Chciałbym, by każdy czytelnik zadał sobie trzy proste pytania: Czy Niemcy, Francuzi, Anglicy, Amerykanie to narody rozrzutne? Skoro nie, to czemu motto ochrony przeciw powodziowej w tych krajach brzmi „Zostaw deszcz, tam, gdzie spadł”?. Czemu prowadzone są w tych, i innych krajach, ogromne projekty renaturyzacji cieków dla poprawy bezpieczeństwa powodziowego? Czemu wały odsuwa się tam jak najdalej od rzek, czemu zalanie łąki w dolinie rzeki nie jest powodzią?
Tyle powódź. Pani Grzesiewicz przypisała nam jeszcze jeden „sukces”- brudną Inę. Śpieszymy więc z wyjaśnieniem. Naturalne składniki ekosystemu rzecznego, jak nanosy humusowe- siedlisko larw minogów, czy rumosz drzewny- siedlisko milionów organizmów peryfitonowych,  to aspekt naszych działań ochrony naturalnych walorów naszych rzek i w pełni bierzemy na siebie odpowiedzialność za sprzeciw wobec chęci usuwania tych elementów biotopu naszych statutowych rzek, podobnie jak nadrzecznych zadrzewień- istotnego elementu zespołu zdolności rzek do samooczyszczania. Natomiast co roku zarastająca na wskutek nadmiernego nawożenia Ina oraz śmieci, worki foliowe, butelki pet itd. to już nie nasze dzieło, a całej społeczności nadrzecznej w zlewni. Polecam autorowi artykułu wycieczkę z Panią Grzesiewicz nad np. Krąpiel, gdzie są setki dzikich wysypisk śmieci nad samymi brzegami rzeki. Możemy także pokazać przykłady „sprzątania” cieków w wykonaniu meliorantów, gdzie usunięto wszystkie  naturalne zwałki, a pozostawiono w wodzie opony i tym podobne „ludzkie” wkłady do ekosystemu.
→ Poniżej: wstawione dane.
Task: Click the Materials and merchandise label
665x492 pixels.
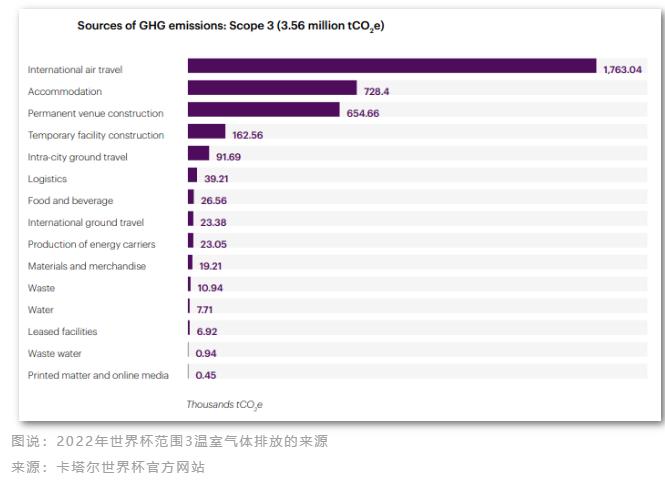Action: click(x=86, y=266)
Byłbym niesprawiedliwy, gdybym nie oddał meliorantom ich części „zasług”. Pozornie instytucja ta stoi w pozycji miedzy młotem, a kowadłem- z jednej strony rolnicy i wnioski o osuszanie, z drugiej społeczności nadrzeczne i konieczność bezpieczeństwa powodziowego.  Piszę „pozornie”, bowiem, tak naprawdę pracownicy tej instytucji stoją na pozycji stałego przerobu kasy, raz z tej, raz z drugiej strony i tylko to ich interesuje. Równanie jest dość proste: regulacje dopływów rzek głównych= kasa +szybszy spływ= powodzie w dolinach rzek głównych= wnioski o regulacje rzek głównych= znów kasa. Kto za to płaci? Podatnik do końca Świata w tym systemie. Gambit..chyba, że ludzie wreszcie przejrzą na oczy i zmuszą administrację do realnej polityki przeciw powodziowej oraz oszczędzania zasobów wodnych, w tym zdyscyplinowania rolników i leśników, oraz urbanistów,  gdyż już dziś jesteśmy, jako kraj, ubożsi w wodę na głowę mieszkańca od Egiptu, wody opadowe zaś, zamiast zabezpieczać nasz kraj przed suszami, spływają błyskawicznie, topiąc przy okazji wielkie połacie Polski. I wszystko za nasze pieniądze.
Przewodniczący Towarzystwa Przyjaciół Rzek Iny i Gowienicy

 

-         Kilka przykładów powinno rzucić nieco światła, na realizowane tam nowoczesne zabezpieczenie przeciw powodziom: Projekt „Nowe życie dla Isar” www.neues-leben-fuer-die-isar.de przewidujący m.in. renaturyzację w celu ochrony przeciw powodziowej (plany 1995, początek prac 2000, zakończenie planowane 2011). Pierwsze działania zostały sprawdzone przy powodzi w roku 2005 i zdały egzamin. Poziom wody w 2005 sięgnął 5,36m – o 0,5m więcej niż w powodzi 1999 roku, mimo tego Monachium uniknęło zalania. Projekt wspierany przez ogólnokrajową organizację ekologiczną Bund Naturschutz. Rzeki Elbe, Mulde, Bauna- Po powodzi 2002 roku dostrzeżono, jak ważna jest  naturalna ochrona przeciwpowodziowa w górnym biegu rzeki. Dzięki działaniom renaturyzacyjnym rzeka może rozwinąć własną dynamikę, budując przy tym nowe meandry i przedłużając swój bieg, co powoduje spadek lustra wody w przypadku powodzi. Projekt „Decentralna ochrona przeciwpowodziowa nad Bauną”, odbudowany naturalny zbiornik retencyjny, długoterminowa ochrona miasta Baunatal przed powodzią. http://www.bil-witzenhausen.de/dienstleistung/ansicht/bil_9.html . Rzeka Gennach. Renaturyzacja po powodzi w roku 1999: Budowa nowych grobli, poszerzanie doliny rzeki. Prawy brzeg pozostaje nieumocniony, aby rzeka mogła się poszerzyć naturalnie. Jako bufor dla wody posadzono drzewa. Skład renaturyzowanej rzeki : Zmienny kształt brzegu umocnionego ze żwirowymi łachami, wolno oraz szybko płynące części rzeki, zróżnicowana głębokość, miękkie części dna, naturalna wegetacja roślin, zasiew brzegów rzeki krzewami, trawami i drzewami, pozostawienie roślin naturze. Zdjęcia : http://www.wwa-ke.bayern.de/projekte_und_programme/hochwasserschutz/lindenberg_oal/index.htm .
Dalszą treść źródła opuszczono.